Oh Jeong S, Manzerra Pasquale, Kennedy Mary B
Division of Biology 216-76, California Institute of Technology, Pasadena, California 91125, USA.
J Biol Chem. 2004 Apr 23;279(17):17980-8. doi: 10.1074/jbc.M314109200. Epub 2004 Feb 17.
synGAP is a neuron-specific Ras GTPase-activating protein found in high concentration in the postsynaptic density fraction from mammalian forebrain. Proteins in the postsynaptic density, including synGAP, are part of a signaling complex attached to the cytoplasmic tail of the N-methyl-d-aspartate-type glutamate receptor. synGAP can be phosphorylated by a second prominent component of the complex, Ca(2+)/calmodulin-dependent protein kinase II. Here we show that phosphorylation of synGAP by Ca(2+)/calmodulin-dependent protein kinase II increases its Ras GTPase-activating activity by 70-95%. We identify four major sites of phosphorylation, serines 1123, 1058, 750/751/756, and 764/765. These sites together with other minor phosphorylation sites in the carboxyl tail of synGAP control stimulation of GTPase-activating activity. When three of these sites and four other serines in the carboxyl tail are mutated, stimulation of GAP activity after phosphorylation is reduced to 21 +/- 5% compared with 70-95% for the wild type protein. We used phosphosite-specific antibodies to show that, as predicted, phosphorylation of serines 765 and 1123 is increased in cultured cortical neurons after exposure of the neurons to the agonist N-methyl-d-aspartate.

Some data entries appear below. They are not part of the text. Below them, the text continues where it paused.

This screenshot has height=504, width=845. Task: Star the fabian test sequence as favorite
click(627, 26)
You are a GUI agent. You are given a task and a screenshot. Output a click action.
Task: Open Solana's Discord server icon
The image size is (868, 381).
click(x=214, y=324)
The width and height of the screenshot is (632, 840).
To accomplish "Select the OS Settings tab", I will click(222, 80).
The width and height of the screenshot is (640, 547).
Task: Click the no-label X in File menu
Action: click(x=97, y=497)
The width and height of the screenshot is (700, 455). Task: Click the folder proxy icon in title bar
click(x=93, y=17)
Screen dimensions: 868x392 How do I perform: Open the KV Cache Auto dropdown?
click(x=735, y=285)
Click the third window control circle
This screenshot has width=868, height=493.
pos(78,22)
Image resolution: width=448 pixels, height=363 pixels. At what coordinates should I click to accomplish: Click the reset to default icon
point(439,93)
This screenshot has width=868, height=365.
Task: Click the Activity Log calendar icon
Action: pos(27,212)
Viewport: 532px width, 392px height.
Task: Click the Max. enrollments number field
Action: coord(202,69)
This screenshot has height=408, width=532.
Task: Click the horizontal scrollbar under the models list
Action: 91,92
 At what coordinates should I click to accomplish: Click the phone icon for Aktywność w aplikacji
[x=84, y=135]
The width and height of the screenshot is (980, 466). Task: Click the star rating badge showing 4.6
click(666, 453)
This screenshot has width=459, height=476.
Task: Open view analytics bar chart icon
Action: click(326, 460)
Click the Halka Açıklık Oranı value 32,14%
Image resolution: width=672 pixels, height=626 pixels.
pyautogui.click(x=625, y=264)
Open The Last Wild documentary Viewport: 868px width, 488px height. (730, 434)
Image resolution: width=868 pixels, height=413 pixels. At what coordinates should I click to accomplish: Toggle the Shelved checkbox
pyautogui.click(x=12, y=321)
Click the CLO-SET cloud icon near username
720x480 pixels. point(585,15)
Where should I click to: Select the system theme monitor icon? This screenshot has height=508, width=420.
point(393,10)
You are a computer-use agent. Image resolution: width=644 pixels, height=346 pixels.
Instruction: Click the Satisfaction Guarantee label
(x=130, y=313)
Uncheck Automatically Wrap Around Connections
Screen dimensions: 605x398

突触后致密蛋白(synGAP)是一种神经元特异性的Ras GTP酶激活蛋白,在哺乳动物前脑的突触后致密部分中含量很高。突触后致密区的蛋白质,包括synGAP,是附着于N-甲基-D-天冬氨酸型谷氨酸受体胞质尾部的信号复合物的一部分。synGAP可被该复合物的另一个主要成分钙/钙调蛋白依赖性蛋白激酶II磷酸化。在此我们表明,钙/钙调蛋白依赖性蛋白激酶II对synGAP的磷酸化使其Ras GTP酶激活活性提高了70 - 95%。我们确定了四个主要的磷酸化位点,即丝氨酸1123、1058、750/751/756和764/765。这些位点与synGAP羧基尾部的其他次要磷酸化位点共同控制GTP酶激活活性的刺激。当这些位点中的三个以及羧基尾部的其他四个丝氨酸发生突变时,磷酸化后GAP活性的刺激与野生型蛋白的70 - 95%相比降至21±5%。我们使用位点特异性磷酸化抗体表明,正如所预测的,在培养的皮质神经元暴露于激动剂N-甲基-D-天冬氨酸后,丝氨酸765和1123的磷酸化增加。